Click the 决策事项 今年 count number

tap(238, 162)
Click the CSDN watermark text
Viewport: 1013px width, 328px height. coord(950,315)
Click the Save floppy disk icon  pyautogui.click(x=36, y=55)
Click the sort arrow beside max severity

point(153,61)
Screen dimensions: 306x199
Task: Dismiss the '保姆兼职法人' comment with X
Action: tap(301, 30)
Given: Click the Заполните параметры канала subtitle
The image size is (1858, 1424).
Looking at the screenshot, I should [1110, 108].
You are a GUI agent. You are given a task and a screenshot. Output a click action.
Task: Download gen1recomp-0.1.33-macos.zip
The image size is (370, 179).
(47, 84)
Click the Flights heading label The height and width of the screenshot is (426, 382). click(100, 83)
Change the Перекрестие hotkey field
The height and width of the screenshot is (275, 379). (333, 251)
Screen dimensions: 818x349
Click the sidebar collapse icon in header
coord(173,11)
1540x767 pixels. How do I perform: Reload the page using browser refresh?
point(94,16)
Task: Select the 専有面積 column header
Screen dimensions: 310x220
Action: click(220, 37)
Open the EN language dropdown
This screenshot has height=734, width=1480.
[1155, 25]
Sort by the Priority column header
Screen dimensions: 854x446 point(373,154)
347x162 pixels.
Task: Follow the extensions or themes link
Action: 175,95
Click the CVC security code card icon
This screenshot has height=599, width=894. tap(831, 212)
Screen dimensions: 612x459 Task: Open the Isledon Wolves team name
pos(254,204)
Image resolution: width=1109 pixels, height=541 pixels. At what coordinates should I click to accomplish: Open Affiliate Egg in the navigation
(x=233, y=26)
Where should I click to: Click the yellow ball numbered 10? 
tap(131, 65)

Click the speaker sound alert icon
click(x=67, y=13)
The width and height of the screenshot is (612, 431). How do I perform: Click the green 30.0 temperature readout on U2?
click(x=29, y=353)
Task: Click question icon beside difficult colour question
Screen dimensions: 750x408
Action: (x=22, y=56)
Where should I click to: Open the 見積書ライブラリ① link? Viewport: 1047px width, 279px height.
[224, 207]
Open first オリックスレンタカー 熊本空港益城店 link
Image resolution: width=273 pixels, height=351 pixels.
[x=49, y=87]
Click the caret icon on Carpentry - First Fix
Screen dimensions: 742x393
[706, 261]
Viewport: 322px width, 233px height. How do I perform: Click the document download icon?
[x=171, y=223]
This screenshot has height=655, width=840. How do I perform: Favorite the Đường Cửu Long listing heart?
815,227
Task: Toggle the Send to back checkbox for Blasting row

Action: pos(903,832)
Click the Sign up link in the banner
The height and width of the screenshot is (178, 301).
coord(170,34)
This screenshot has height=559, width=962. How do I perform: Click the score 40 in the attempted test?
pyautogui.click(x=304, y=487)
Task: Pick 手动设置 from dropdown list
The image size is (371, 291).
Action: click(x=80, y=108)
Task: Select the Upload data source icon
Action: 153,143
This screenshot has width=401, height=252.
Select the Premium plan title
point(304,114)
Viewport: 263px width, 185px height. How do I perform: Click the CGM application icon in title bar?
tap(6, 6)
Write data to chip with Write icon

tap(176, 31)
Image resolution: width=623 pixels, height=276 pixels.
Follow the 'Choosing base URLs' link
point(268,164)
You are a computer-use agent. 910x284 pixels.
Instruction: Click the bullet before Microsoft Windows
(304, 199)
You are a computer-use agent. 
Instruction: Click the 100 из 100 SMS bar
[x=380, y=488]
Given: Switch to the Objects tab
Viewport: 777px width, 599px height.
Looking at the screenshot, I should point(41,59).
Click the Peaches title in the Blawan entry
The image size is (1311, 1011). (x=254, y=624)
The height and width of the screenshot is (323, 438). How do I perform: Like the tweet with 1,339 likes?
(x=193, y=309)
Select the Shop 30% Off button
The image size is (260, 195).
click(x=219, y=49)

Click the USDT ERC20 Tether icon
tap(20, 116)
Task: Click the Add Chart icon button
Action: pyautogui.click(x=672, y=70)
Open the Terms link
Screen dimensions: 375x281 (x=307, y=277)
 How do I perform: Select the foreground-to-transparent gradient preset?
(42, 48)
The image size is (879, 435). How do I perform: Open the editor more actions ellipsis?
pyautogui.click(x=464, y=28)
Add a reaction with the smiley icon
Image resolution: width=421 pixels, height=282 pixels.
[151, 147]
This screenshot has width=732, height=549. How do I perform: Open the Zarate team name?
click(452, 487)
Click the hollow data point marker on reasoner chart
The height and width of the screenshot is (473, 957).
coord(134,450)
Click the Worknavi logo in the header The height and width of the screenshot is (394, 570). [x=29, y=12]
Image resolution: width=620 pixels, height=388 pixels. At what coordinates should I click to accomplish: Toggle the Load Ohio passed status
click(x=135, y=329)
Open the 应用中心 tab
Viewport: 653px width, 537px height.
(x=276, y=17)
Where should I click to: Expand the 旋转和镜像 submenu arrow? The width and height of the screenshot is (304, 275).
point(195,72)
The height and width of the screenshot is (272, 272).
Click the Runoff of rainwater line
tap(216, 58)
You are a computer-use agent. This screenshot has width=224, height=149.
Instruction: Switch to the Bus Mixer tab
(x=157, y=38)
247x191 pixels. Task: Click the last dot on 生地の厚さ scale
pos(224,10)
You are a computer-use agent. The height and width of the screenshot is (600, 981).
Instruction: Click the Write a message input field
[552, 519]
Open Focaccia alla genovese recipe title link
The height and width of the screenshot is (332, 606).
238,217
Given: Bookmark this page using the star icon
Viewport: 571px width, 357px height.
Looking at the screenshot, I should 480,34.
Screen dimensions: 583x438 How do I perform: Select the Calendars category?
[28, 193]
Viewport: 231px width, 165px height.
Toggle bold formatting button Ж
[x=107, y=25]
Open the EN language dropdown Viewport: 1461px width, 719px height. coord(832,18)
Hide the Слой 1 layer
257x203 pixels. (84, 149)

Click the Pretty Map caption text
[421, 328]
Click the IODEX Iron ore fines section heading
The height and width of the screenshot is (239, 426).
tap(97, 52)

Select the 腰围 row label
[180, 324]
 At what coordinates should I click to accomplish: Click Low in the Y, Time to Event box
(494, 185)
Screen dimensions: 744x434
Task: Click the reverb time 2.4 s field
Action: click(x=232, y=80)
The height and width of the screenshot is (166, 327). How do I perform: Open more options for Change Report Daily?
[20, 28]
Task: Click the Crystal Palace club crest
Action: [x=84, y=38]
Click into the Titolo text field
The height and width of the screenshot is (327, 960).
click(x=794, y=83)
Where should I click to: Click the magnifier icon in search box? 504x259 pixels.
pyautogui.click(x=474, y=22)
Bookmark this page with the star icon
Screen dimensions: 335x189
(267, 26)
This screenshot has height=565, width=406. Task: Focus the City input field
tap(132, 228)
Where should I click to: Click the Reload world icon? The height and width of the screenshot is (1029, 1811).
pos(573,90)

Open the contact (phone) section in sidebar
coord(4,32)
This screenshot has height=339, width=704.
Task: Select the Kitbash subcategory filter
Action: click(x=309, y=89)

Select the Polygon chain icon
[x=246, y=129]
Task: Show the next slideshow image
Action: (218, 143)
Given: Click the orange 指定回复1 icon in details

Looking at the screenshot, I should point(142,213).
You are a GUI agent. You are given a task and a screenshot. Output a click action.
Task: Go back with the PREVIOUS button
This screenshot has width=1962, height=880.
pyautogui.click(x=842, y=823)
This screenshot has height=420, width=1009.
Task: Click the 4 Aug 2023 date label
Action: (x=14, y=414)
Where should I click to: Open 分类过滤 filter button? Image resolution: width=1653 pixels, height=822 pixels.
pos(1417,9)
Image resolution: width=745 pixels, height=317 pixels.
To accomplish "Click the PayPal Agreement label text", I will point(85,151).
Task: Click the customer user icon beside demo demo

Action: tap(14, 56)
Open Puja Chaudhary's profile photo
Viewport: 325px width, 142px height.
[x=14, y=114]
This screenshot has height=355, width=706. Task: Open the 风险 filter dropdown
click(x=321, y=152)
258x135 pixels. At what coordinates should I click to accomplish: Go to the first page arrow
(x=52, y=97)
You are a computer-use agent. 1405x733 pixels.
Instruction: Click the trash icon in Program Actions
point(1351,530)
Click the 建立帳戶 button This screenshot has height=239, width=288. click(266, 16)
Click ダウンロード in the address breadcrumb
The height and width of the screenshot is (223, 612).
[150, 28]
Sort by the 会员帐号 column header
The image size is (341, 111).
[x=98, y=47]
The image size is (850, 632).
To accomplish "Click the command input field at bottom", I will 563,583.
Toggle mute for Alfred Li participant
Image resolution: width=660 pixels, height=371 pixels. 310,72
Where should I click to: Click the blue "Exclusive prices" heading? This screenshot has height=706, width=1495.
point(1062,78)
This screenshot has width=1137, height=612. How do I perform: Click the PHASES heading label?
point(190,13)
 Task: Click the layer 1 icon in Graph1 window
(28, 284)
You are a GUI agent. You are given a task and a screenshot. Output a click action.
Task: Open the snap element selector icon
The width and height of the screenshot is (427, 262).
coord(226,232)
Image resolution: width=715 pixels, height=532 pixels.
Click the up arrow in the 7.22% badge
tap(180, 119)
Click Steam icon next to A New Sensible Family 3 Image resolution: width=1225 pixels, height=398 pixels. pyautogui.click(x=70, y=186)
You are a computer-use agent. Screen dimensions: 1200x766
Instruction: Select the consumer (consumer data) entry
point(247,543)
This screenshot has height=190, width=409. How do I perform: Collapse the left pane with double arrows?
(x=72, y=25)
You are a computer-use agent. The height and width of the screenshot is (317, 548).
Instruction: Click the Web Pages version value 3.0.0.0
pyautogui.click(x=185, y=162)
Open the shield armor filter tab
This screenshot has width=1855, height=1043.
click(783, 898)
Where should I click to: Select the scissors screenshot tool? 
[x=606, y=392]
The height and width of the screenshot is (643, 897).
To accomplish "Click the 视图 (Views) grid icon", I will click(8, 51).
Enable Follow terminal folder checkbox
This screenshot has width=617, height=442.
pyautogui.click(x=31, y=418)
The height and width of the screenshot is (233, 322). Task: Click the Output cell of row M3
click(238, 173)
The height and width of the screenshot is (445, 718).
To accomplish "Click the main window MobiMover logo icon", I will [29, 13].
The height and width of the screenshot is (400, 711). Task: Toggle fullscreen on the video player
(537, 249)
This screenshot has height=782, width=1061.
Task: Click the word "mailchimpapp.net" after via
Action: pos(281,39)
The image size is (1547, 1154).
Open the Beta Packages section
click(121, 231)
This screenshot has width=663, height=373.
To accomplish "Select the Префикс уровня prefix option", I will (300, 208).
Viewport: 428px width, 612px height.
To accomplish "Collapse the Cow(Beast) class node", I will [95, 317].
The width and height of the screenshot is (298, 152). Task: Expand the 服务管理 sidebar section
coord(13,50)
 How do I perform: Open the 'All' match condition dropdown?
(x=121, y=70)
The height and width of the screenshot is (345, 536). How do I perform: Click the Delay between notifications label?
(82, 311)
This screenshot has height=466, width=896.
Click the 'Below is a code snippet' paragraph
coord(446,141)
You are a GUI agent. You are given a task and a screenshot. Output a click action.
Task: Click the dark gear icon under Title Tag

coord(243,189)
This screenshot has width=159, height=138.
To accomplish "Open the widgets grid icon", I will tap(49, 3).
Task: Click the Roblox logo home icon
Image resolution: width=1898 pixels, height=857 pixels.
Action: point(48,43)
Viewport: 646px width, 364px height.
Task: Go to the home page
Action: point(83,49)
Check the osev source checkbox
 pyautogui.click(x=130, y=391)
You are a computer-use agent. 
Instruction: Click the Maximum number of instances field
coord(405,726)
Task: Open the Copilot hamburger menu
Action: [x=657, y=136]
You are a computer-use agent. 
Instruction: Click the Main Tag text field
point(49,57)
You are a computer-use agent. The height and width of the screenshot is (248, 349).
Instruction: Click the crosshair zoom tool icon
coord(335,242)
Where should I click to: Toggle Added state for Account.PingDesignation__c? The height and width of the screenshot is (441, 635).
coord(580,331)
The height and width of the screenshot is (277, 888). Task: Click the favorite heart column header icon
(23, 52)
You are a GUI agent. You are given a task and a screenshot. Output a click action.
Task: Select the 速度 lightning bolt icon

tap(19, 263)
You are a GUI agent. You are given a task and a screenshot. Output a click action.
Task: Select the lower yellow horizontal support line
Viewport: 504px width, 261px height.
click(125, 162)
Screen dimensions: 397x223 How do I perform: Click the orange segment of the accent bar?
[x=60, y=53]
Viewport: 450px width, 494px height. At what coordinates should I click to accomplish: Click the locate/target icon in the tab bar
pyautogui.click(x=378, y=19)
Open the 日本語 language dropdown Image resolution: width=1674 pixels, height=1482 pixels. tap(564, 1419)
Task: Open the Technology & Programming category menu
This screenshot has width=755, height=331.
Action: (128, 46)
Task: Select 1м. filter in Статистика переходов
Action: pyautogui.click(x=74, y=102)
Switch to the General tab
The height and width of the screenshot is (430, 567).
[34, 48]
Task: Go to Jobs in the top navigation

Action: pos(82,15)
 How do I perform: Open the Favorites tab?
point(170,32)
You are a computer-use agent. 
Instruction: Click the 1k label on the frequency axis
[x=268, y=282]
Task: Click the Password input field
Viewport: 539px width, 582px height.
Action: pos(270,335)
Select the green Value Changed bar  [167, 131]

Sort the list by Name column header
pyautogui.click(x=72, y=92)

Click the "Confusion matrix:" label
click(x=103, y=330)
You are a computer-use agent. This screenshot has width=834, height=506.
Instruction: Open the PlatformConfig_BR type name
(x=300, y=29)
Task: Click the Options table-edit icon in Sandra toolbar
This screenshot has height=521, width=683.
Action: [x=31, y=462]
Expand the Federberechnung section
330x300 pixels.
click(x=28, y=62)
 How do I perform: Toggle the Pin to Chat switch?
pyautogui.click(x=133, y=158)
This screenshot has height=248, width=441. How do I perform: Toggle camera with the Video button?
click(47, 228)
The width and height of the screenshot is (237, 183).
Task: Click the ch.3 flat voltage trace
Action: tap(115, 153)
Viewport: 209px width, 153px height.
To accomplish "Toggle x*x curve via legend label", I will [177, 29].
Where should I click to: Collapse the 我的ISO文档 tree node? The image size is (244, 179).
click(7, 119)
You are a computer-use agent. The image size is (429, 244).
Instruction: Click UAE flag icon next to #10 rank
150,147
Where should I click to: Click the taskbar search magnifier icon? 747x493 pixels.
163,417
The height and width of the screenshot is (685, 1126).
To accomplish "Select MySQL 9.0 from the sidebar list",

────────

Based on the records above, count the lines in which "from" occurs and provide only the number.

Exercise output >> 2